En el caso de Boric, en 2022, cuando iniciaba su Gobierno, el rechazo superó al respaldo en las primeras semanas. Ocurrió empujado por uno de los grandes errores de su mandato: su ministra del Interior, Izkia Siches, visitó la zona de conflicto en La Araucanía y fue repelida a balazos en la comunidad Temucuicui. El propio Boric, en la hora de los balances al finalizar su mandato, aseguró que se trató de un episodio que dejó en evidencia “un voluntarismo muy torpe”. De paso dejó tempranamente debilitada a Siches, que salió del Gabinete seis meses después. El Gobierno de la nueva izquierda chilena parecía creer que solo por el hecho de ser ellos que estaban en el poder podrían tener resultados eficaces en un conflicto en la zona mapuche que se ha prolongado por décadas, justamente por su complejidad.
Algo parecido sucede ahora. Kast llegó a La Moneda con la promesa de un Gobierno de emergencia centrado en el control de la delincuencia y el empuje económico. Pero en las primeras semanas de mandato ha hecho noticia que se hayan registrado 18 homicidios consumados y frustrados en Chile, lo que representa un alza de un 20% respecto del período del 11 al 27 de marzo de 2025. La ministra de Seguridad, la exfiscal Trinidad Steinert, necesita mostrar prontamente resultados, aunque su debut se ha visto manchado por la polémica remoción de la que era jefa de inteligencia de la policía, PDI. En economía, el segundo gran pilar, se dará la paradoja de que la inflación con probabilidad subirá por la decisión del Ejecutivo respecto de las bencinas, lo que no se esperaba de un Gobierno de derecha.

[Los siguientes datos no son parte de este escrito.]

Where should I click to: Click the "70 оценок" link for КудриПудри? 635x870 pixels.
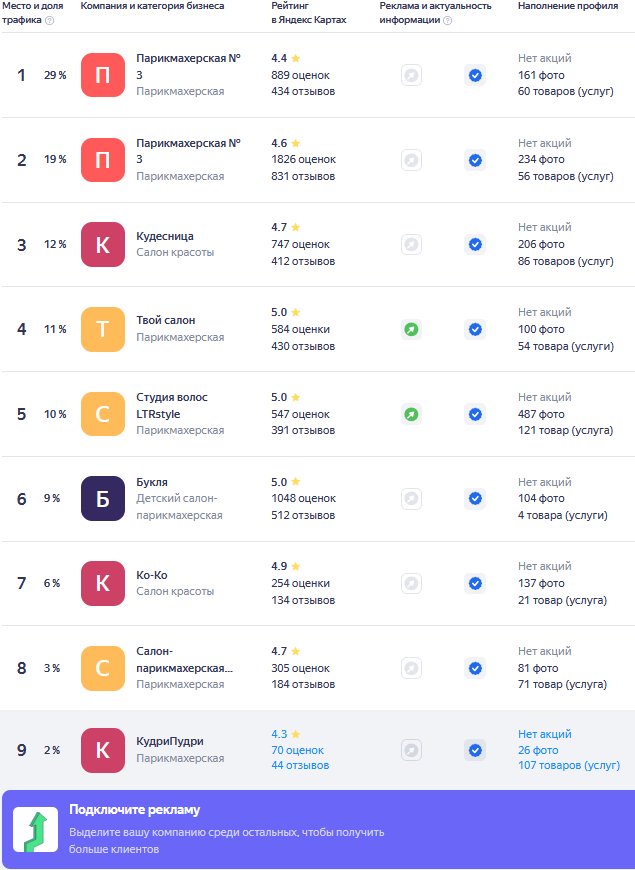coord(297,750)
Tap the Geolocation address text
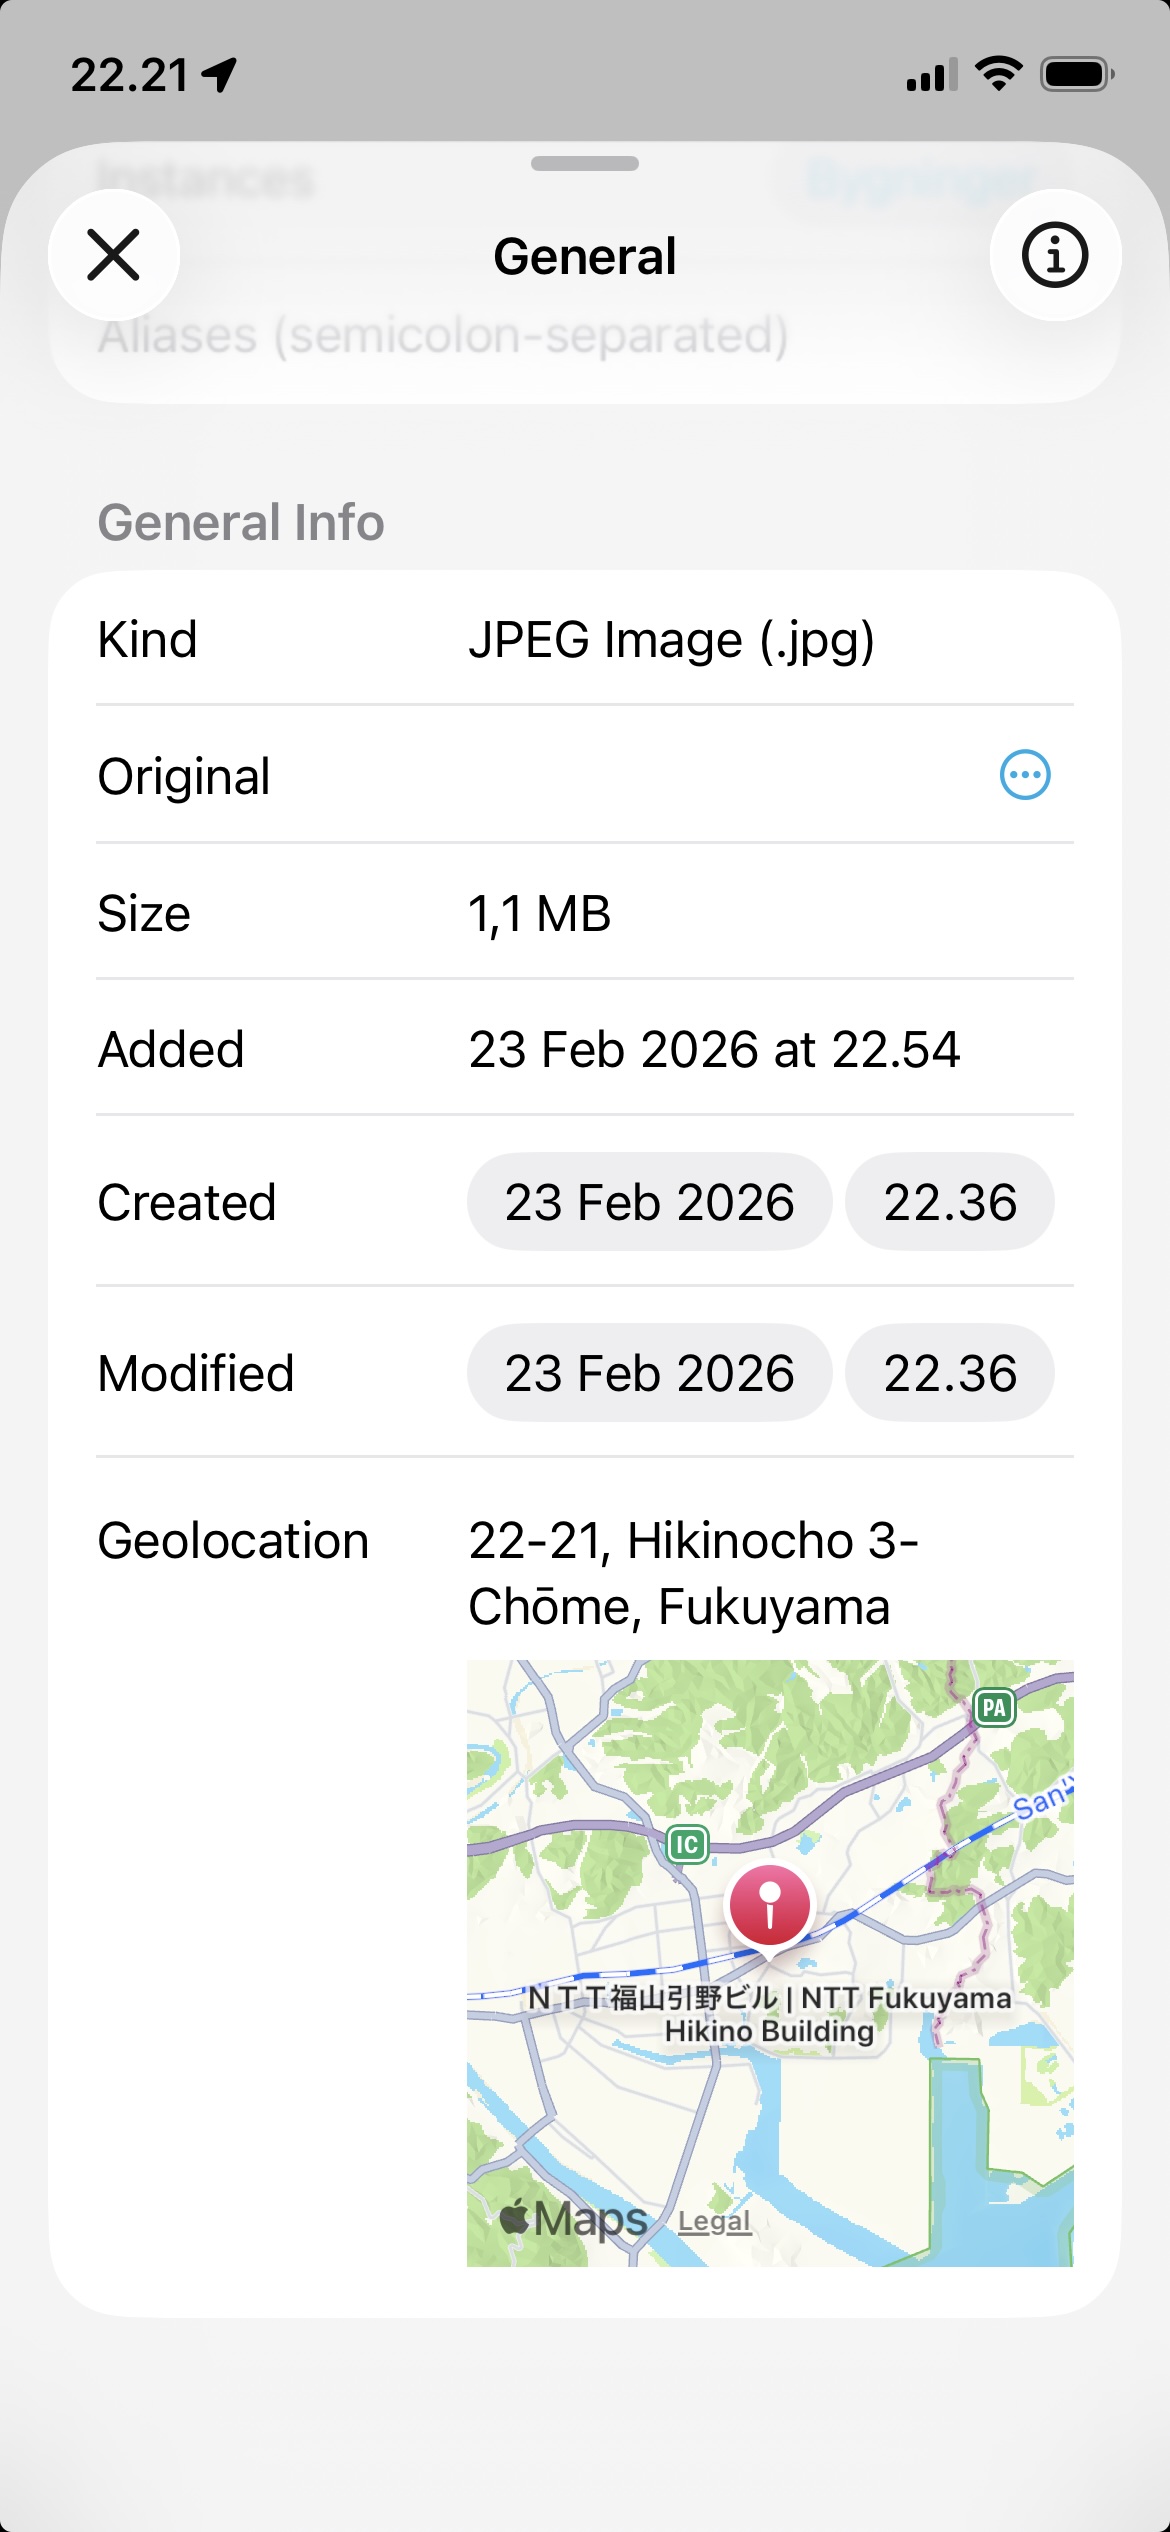This screenshot has width=1170, height=2532. pyautogui.click(x=692, y=1573)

Boric, al comienzo de su Gobierno, integró a contadas figuras de la izquierda moderada, aunque de relevancia. Mario Marcel, socialista, lideró Hacienda desde el arranque. Pero fue después, tras la derrota del primer proceso constitucional que la izquierda apoyaba, que el presidente se abrió en septiembre de 2022 a integrar a su Administración al llamado Socialismo Democrático. En el caso de Kast sucede algo parecido. En su Gabinete hay contados militantes de los partidos de derecha, porque la mayoría proviene del mundo independente. En el caso del mandatario actual, por lo tanto, existen tres dudas fundamentales: ¿cuándo ocupará la bala de plata de la integración de la derecha histórica, agrupada en Chile Vamos? ¿Se moderará, como lo hizo Boric, o se mantendrá en sus trece con un estilo de hacer política que, en algunos aspectos, como el mediático, hace recordar a la Administración de Trump? Y, por último, ¿logrará Kast mantener una base de apoyo sólida -quizá insuficiente para conformar una mayoría, pero estable pese a los problemas- como la que Boric tuvo durante todo su mandato en torno al 30%?